Natenczas Wojski... Natenczas Wojski...
541
BLOG

Niegodziwość JP Jareckiego

Natenczas Wojski... Natenczas Wojski... Polityka Obserwuj notkę 23

Przeczytałem całkiem nienajgorszą  (hmm...hmm...) notkę Jareckiego  http://jpj.salon24.pl/706625,o-czym-mysli-kaczynski-czyli-trololo  dokonującego bezlitosnej wiwisekcji na pewnym gronie wymienionych nawet z nazwiska przodowników  myśli, słowa i pióra III RP oraz złotoustych wybrańcach narodu, dosłownie zatrzęsło mną ze zgrozy. Pomijam już  tę całą chmarę nadętych półgłówków Salonu24, całymi dniami skaczących z blogu na blog, zamęczając czytelników swoimi, co tu dużo mówić - jednak amatorskimi analizami myśli Jarosława Kaczyńskiego, absorbując przy tym uwagę nawet zdawałoby się całkiem rozsądnych komentatorów, nie wiedzieć dlaczego oddających się polemice z nacechowaną głupotą, chamstwem i złą wolą mierzwą.

  Jakże więc w tych okolicznościach mógł Jarecki nieludzkim zaniechaniem, czy powodowany złośliwością,  pominąć zupełnie osobę doktoryzowaną,  przez przychylną tej personie hultajską menażerię nazywaną notorycznie  ... profesorem?  Jestem poruszony i zdegustowany faktem, że wśród wymienionych profesjonalnych tłumaczy na nasze, czyli na ICH, snów, myśli i marzeń oraz milczenia Jarosława Kaczyńskiego, nie znalazł się w tekście Jareckiego najwybitniejszy, już dekadę świadczący usługi salonowi "tenkraju" mag, wróżbita i chiromanta, Radosław. Markowski Radosław.

» POLECENIA DO WYKONANIA
a. Odpowiedz na pytania do fragmentu tekstu:
(i) Z jakiego serwisu pochodzą „nadęci półgłówki”, o których wspomina autor?
(ii) Jak nazywa się osoba pominięta przez Jareckiego?
(iii) Jak długo, według autora, osoba ta świadczy usługi salonowi „tenkraju”?
b. Przepisz dokładnie z fragmentu tekstu odcinek od „Niegodziwość JP Jareckiego” aż do „złą wolą mierzwą.”.

» PODANE INFORMACJE
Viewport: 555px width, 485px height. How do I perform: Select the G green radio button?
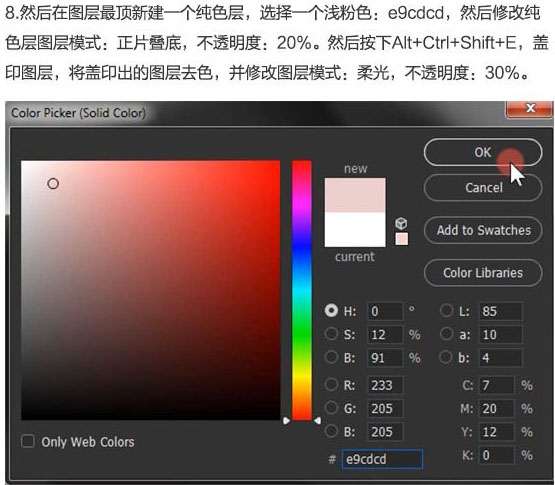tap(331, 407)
---
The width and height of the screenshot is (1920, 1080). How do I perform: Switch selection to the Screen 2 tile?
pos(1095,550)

» ODPOWIEDZI DO ZADAŃ
a.
(i) Z Salonu24.
(ii) Radosław Markowski.
(iii) Już dekadę.

b.
Niegodziwość JP Jareckiego

Natenczas Wojski... Natenczas Wojski... Polityka Obserwuj notkę 23

Przeczytałem całkiem nienajgorszą  (hmm...hmm...) notkę Jareckiego  http://jpj.salon24.pl/706625,o-czym-mysli-kaczynski-czyli-trololo  dokonującego bezlitosnej wiwisekcji na pewnym gronie wymienionych nawet z nazwiska przodowników  myśli, słowa i pióra III RP oraz złotoustych wybrańcach narodu, dosłownie zatrzęsło mną ze zgrozy. Pomijam już  tę całą chmarę nadętych półgłówków Salonu24, całymi dniami skaczących z blogu na blog, zamęczając czytelników swoimi, co tu dużo mówić - jednak amatorskimi analizami myśli Jarosława Kaczyńskiego, absorbując przy tym uwagę nawet zdawałoby się całkiem rozsądnych komentatorów, nie wiedzieć dlaczego oddających się polemice z nacechowaną głupotą, chamstwem i złą wolą mierzwą.